## BEGIN Dataset

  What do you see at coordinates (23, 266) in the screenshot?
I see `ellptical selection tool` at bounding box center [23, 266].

## END Dataset
## BEGIN Dataset

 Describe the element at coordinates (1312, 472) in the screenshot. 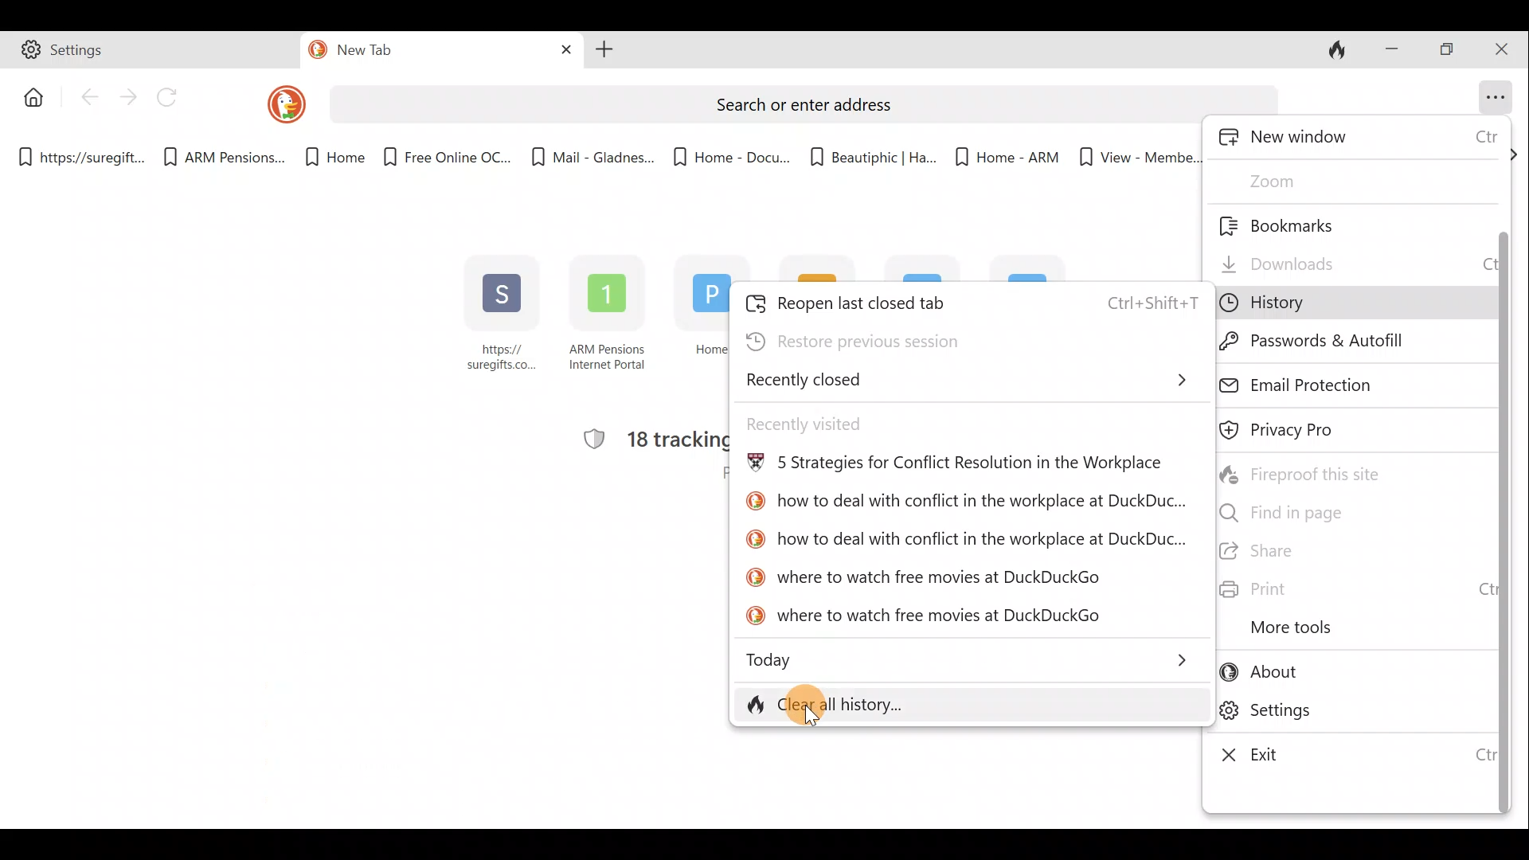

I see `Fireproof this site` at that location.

## END Dataset
## BEGIN Dataset

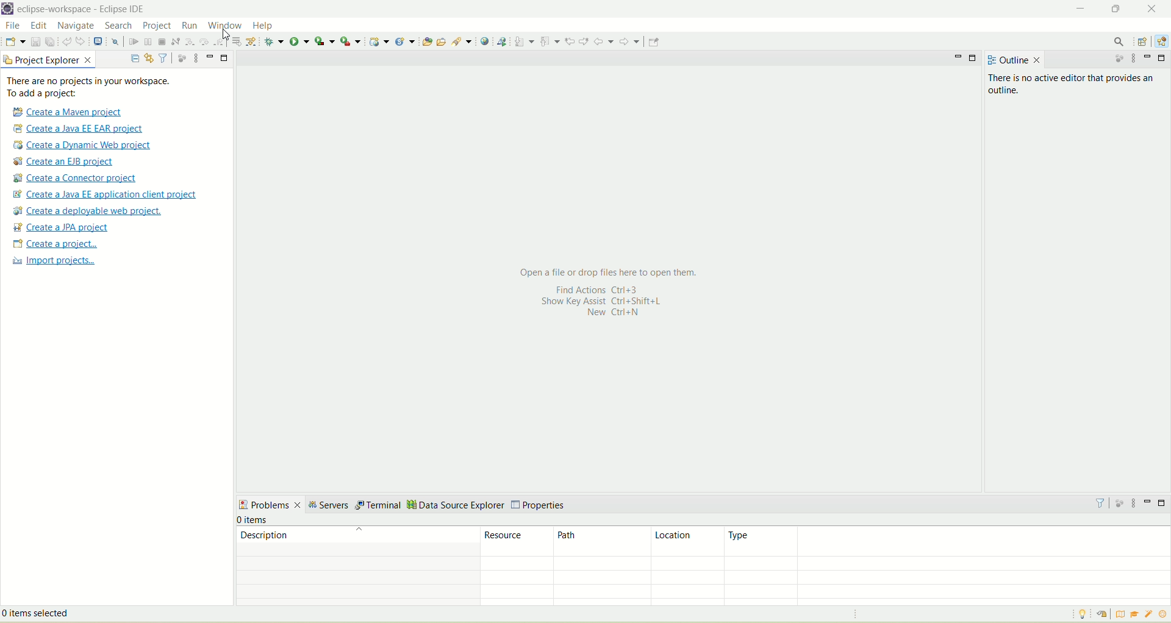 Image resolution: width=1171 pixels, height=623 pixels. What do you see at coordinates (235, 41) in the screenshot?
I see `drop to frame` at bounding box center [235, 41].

## END Dataset

Your instructions:
State how many lines in the items above contain the string "center", treating uppercase and lowercase letters as different. Reply with the number only.

Output of the exercise:
2